Acredito que todo mundo sabe como é ter uma relação de amor e ódio com alguma coisa (ou alguém). Cheguei à conclusão que é exatamente assim que sinto quando se trata de Kingdom Come: Deliverance, que marca a estreia da desenvolvedora tcheca Warhorse Studios, formada por diversos veteranos da indústria.
Felizmente, o lado positivo deste relacionamento ambíguo acabou me contagiando muito mais do que os problemas. E, acredite, não são poucos. Começando por sua premissa: não muito diferente de jogos como The Witcher 3: Wild Hunt e The Elder Scrolls V: Skyrim, o título é um RPG de mundo aberto extremamente imersivo e rico, mas em vez de uma ambientação de fantasia temos um cenário medieval realista e historicamente correto, algo pouco visto em games do gênero.
A ideia é um sonho de qualquer fã de história e de temática medieval, mas a execução é uma completa porcaria em muitos momentos. Como eu disse, amor e ódio andando lado a lado e de mãos dadas.
Simulador medieval
Você é Henry, um jovem camponês e filho de um ferreiro no ano de 1403, no século XV. A história começa quando o vilarejo Skalitz, sua casa no Reino de Boêmia (atual região da República Tcheca), é atacada pelo exército cumano a mando do futuro rei Sigismund por conta das reservas de prata na região.
Escapando por muito pouco dos perseguidores, Henry começa uma nova vida como um soldado em busca de vingança e acaba se envolvendo em um evento político a favor de Wenceslaus IV, meio irmão de Sigismund e rei por direito de Boêmia.

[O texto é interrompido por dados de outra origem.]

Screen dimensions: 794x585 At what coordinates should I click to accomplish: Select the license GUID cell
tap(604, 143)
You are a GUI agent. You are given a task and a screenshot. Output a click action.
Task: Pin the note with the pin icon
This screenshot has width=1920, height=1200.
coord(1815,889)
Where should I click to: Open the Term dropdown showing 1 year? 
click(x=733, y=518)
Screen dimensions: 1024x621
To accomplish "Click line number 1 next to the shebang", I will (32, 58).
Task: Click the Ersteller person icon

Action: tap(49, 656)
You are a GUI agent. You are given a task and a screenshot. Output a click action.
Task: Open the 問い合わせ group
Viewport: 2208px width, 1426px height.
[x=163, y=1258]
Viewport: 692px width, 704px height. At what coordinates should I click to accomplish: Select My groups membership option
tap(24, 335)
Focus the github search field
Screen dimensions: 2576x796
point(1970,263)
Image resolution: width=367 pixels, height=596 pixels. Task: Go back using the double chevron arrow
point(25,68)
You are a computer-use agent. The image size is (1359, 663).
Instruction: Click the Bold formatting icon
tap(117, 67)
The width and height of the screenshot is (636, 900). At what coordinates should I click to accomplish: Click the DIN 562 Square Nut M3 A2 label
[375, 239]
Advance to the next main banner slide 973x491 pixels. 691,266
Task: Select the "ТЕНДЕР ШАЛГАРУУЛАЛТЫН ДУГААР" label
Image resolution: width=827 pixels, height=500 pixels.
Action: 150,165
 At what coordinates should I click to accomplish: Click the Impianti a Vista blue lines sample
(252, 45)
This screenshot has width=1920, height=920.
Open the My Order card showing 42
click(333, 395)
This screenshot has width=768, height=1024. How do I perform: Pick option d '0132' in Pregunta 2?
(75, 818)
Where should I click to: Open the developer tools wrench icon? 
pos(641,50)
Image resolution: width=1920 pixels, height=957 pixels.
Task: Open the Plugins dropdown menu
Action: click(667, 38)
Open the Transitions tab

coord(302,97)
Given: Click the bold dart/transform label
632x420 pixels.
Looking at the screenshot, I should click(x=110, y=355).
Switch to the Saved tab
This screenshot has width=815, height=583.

Toda a região é livre para ser explorada a pé ou com um cavalo, quando você receber ou comprar um (curiosidade: encontrei uma senhora, Zora, que vende uma égua chamada Epona e que, segundo ela, só se acalma se você tocar a flauta – uma referência óbvia e divertida a The Legend of Zelda). Os locais fazem sentido e todo o mapa é cuidadosamente pensado, o que significa uma navegação mais fácil. Aliás, algumas missões até mesmo usam descrições bem precisas para guiá-lo pelos caminhos, sem ponto de destino marcado, incentivando que você viaje “manualmente” e aprecie a bela paisagem que o título oferece. O mesmo não pode ser dito em relação aos modelos dos personagens, que são medianos e têm péssima animação, sem falar nos diversos NPCs genéricos que são cópias uns dos outros.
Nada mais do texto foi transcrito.